Logics for manipulation result

Victoria Australia
CAMBRIDGE MA 02139
Singapore 637431.
Republic of Korea 05842
SAINT LAURENT QC H4S 1Z9

The above is the separate string data. and I want the expected string as,

Victoria
CAMBRIDGE
Singapore
Republic of Korea
SAINT LAURENT

Cheers!

@Iswarya_P1

There is no specific pattern…on what basis you want to split?

where are you getting this data from?is it possible to get any difference between what splits you need…

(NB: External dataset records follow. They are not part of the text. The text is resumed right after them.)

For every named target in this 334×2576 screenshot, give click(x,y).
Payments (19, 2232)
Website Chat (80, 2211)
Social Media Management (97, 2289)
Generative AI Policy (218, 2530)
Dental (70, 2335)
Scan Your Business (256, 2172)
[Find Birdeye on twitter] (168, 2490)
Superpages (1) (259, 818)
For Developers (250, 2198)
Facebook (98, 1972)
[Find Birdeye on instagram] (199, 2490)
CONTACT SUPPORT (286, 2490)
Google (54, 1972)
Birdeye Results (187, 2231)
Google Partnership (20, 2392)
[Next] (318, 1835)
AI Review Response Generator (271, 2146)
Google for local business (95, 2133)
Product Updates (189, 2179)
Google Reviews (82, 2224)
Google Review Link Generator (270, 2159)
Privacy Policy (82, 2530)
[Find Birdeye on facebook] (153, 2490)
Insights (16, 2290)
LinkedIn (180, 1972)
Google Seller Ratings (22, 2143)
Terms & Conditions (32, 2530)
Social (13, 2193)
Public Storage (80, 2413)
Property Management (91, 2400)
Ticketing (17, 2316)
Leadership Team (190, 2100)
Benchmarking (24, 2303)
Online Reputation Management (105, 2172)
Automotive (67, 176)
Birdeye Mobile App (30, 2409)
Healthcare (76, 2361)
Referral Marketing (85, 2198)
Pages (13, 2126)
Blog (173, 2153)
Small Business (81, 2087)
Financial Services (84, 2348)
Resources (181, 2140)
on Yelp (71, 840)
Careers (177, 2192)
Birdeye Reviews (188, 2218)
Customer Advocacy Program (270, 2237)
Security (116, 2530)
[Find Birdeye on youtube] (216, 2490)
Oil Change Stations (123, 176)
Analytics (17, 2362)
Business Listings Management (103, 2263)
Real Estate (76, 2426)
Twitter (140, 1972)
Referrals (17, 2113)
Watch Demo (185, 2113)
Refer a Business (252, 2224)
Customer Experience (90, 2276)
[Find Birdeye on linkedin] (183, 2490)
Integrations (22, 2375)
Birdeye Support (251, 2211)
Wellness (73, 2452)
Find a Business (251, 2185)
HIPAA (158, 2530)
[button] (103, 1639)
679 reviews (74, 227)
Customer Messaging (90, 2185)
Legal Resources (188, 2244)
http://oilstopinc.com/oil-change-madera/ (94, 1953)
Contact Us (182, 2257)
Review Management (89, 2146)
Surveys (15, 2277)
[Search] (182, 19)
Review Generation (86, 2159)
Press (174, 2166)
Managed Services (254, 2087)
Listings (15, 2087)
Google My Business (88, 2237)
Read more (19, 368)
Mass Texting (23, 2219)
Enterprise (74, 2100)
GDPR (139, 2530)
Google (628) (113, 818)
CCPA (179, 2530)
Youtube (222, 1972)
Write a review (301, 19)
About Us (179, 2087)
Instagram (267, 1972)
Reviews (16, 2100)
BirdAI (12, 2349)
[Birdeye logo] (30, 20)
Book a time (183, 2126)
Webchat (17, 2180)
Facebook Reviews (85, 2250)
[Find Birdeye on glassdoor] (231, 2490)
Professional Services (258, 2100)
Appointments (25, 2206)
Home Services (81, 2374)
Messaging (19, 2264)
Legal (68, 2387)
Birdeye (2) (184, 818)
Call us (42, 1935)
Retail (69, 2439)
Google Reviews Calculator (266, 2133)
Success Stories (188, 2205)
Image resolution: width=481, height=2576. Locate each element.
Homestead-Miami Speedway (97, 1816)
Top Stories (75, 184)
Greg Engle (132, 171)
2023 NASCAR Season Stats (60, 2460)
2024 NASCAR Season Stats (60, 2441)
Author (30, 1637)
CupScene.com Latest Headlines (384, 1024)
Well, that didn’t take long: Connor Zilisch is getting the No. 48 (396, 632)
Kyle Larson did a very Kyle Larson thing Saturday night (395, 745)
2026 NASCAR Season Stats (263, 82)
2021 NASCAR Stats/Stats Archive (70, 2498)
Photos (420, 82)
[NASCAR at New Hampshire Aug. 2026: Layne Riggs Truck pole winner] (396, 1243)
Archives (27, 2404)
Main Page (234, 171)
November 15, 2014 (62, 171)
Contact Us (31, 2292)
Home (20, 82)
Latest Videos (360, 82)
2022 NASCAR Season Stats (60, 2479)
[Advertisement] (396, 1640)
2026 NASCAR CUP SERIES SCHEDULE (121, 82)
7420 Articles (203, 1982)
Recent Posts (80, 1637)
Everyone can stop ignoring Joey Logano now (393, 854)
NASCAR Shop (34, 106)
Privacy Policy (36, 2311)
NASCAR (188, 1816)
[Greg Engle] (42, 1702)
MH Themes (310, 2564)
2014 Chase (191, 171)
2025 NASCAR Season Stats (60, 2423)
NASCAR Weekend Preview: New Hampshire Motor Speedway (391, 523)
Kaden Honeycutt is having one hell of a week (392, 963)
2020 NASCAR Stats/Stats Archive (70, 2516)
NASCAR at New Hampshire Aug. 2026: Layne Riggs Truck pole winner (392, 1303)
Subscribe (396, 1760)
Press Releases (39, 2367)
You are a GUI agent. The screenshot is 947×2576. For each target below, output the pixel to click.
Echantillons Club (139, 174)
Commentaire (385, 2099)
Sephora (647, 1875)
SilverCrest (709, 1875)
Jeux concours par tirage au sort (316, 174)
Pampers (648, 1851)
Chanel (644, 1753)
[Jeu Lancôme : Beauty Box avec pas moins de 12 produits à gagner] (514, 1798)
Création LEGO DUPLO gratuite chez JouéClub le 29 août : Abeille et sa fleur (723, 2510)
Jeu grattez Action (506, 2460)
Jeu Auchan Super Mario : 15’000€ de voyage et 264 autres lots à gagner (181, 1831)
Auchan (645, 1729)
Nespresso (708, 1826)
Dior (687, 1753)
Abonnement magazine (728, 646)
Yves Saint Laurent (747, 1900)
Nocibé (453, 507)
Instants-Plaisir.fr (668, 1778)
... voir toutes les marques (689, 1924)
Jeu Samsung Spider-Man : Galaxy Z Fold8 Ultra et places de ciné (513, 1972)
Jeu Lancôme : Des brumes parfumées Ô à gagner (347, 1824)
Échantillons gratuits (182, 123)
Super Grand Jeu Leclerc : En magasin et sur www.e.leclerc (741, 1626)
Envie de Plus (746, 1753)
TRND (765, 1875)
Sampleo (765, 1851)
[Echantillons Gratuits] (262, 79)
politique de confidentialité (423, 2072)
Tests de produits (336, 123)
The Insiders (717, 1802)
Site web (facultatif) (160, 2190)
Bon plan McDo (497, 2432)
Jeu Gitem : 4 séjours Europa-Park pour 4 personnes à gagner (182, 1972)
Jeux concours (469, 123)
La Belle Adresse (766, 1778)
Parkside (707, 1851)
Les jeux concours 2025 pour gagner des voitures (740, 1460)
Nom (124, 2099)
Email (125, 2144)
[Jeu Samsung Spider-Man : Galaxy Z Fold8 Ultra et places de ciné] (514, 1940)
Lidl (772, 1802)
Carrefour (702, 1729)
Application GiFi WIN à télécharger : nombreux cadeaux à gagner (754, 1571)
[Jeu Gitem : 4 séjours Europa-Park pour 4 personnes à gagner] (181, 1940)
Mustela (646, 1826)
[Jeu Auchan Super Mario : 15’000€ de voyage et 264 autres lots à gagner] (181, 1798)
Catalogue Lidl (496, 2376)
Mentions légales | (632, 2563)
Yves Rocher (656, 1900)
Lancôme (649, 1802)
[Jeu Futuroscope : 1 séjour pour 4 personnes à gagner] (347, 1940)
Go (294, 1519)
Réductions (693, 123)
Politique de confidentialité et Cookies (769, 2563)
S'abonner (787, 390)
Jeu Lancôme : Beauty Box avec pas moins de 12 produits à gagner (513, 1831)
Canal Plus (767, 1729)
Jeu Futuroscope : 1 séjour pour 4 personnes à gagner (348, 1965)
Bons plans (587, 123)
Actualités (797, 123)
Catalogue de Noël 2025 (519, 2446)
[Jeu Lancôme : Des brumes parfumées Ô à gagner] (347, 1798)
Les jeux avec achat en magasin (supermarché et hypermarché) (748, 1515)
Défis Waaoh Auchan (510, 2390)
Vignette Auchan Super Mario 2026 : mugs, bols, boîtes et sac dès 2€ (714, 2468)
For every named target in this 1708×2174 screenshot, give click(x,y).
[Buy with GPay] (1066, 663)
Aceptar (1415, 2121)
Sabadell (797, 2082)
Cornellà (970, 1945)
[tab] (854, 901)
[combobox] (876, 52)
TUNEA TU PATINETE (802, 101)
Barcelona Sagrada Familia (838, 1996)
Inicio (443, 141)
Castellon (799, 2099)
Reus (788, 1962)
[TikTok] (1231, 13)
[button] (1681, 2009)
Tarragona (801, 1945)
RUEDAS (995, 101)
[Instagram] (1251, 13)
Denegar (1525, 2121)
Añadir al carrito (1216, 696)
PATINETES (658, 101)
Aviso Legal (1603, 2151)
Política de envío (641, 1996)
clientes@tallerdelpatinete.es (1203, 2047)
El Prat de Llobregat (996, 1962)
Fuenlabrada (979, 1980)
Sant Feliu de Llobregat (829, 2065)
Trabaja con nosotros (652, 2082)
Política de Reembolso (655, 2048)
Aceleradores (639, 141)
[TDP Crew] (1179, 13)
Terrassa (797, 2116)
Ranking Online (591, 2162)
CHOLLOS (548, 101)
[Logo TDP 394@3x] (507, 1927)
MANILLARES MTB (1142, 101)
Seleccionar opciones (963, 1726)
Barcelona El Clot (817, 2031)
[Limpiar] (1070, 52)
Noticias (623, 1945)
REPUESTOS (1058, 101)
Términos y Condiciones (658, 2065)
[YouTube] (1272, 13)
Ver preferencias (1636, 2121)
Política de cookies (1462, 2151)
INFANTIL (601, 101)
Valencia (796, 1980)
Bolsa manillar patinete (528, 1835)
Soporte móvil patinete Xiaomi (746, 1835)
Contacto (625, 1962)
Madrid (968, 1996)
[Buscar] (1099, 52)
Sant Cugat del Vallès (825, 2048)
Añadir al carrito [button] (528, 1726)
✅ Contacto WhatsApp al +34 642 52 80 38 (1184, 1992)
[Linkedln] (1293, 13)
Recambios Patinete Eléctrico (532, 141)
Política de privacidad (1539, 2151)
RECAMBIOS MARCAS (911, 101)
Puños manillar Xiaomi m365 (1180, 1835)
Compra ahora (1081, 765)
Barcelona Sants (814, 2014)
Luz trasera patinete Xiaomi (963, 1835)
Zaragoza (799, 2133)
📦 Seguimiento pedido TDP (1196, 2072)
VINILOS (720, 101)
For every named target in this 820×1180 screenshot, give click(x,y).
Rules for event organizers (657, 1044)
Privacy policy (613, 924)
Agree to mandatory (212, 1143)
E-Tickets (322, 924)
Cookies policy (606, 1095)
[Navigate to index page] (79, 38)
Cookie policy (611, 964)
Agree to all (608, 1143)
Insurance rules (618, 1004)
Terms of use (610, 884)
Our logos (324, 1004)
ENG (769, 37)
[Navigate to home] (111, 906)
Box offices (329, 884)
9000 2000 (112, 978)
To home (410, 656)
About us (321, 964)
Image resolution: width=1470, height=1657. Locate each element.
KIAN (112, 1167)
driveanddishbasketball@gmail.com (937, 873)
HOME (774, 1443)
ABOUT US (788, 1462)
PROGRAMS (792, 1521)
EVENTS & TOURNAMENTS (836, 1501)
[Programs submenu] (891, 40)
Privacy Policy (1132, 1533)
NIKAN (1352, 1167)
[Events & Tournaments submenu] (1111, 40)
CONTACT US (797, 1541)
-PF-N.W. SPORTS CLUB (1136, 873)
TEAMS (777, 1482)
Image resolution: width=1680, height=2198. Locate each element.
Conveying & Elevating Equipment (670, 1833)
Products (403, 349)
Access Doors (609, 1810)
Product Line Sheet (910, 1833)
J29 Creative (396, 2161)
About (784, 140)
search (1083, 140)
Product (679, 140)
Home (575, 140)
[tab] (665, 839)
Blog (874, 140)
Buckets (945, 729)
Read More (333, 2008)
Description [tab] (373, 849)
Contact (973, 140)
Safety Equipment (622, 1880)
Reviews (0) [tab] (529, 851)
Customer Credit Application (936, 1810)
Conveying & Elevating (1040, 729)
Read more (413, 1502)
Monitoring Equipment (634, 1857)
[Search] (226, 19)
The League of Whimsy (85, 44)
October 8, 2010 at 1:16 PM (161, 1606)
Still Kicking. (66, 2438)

if reading from pdf try with preserve format

cheers

Hi @Iswarya_P1

^(\w+)\s(.*)

Hope it helps!!

@Iswarya_P1

Use the below regex expression

(^[A-Z]+[a-z]+)|((?<=\n)[A-Z]+[a-z]*\s+[A-Z]*[a-z]*\s*[A-Z]*[a-z]*(?=\s*\d+))|((?<=\n)[A-Z]+[a-z]*\s+[A-Z]*[a-z]*)

Hope it works!!

It is extracted from pdf only. I want to map the mentioned information to the column fields.

@Iswarya_P1

did you with preserve format? if you are reading the pdf using read pdf text activity…then the separation between different items will be looking different which we can leverage

cheers

I have used the regex format but it’s not working as expected. The below details has been extracted while using the regex expression.

Victoria
CAMBRIDGE MA
Singapore
Republic
SAINT LAURENT

Cheers!

@Iswarya_P1

Try the below regex

(^[A-Z]+[a-z]+)|((?<=\n)[A-Z]+(?=\s+[A-Z]+\s+\d+))|((?<=\n)[A-Z]+[a-z]*\s+[A-Z]*[a-z]*\s*[A-Z]*[a-z]*(?=\s*\d+))|(?<=\n)[A-Z]+\s+[A-Z]+(?=\s+[A-Z]+\s+[A-Z]+\d+)

Output

Hope it works!!

I have used the regex expression in workflow like,

System.Text.RegularExpressions.Regex.Match(Row(“ShipToAddress4”).ToString,“([1]+[a-z]+)|((?<=\n)[A-Z]+(?=\s+[A-Z]+\s+\d+))|((?<=\n)[A-Z]+[a-z]\s+[A-Z][a-z]\s[A-Z][a-z](?=\s*\d+))|(?<=\n)[A-Z]+\s+[A-Z]+(?=\s+[A-Z]+\s+[A-Z]+\d+)”)

I have got the “Republic of Korea” as Republic in the message box.

Plz guide me. Cheers!


  1. A-Z ↩︎

@Iswarya_P1

You have given match in your syntax so please use the below

System.Text.RegularExpressions.Regex.Matches(input,"(^[A-Z]+[a-z]+)|((?<=\n)[A-Z]+(?=\s+[A-Z]+\s+\d+))|((?<=\n)[A-Z]+[a-z]*\s+[A-Z]*[a-z]*\s*[A-Z]*[a-z]*(?=\s*\d+))|(?<=\n)[A-Z]+\s+[A-Z]+(?=\s+[A-Z]+\s+[A-Z]+\d+)")

Hope it works!!

I am facing the variable type issue here. What data type should I use in assigning?

Cheers!

@Iswarya_P1

Please change the data type as

System.Collections.Generic.IEnumerable<System.Text.RegularExpressions.Match>

Hope it works!!

@Iswarya_P1

If you find the solution for your query please do mark as solution to close the loop.

Happy Automation!!

Hi @Iswarya_P1 ,

I believe the logic is based on the Names present in the Text, Maybe it is an Address and you would want to retrieve only certain parts from it. But unless a proper understanding of how manually this is being done is verified, I believe the logic is only Human understandable or we would need to introduce AI/ML capabilities to it.

Narrowing the Manual process on how it is done with different data could help us to come to a conclusion.